→ GIVEN INFORMATION
= = = = = = =

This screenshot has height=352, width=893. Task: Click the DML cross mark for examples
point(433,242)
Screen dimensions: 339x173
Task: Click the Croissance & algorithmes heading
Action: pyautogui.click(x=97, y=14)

= = = = = = =

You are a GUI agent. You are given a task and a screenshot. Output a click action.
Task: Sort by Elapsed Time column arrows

= = = = = = =

→ TASK GOAL
Could you set down, verbatim, the data from the line containing "You are a GUI" through the line containing "Task: Sort by Elapsed Time column arrows", including both of those lines?

→ SOLVED PROBLEM
You are a GUI agent. You are given a task and a screenshot. Output a click action.
Task: Sort by Elapsed Time column arrows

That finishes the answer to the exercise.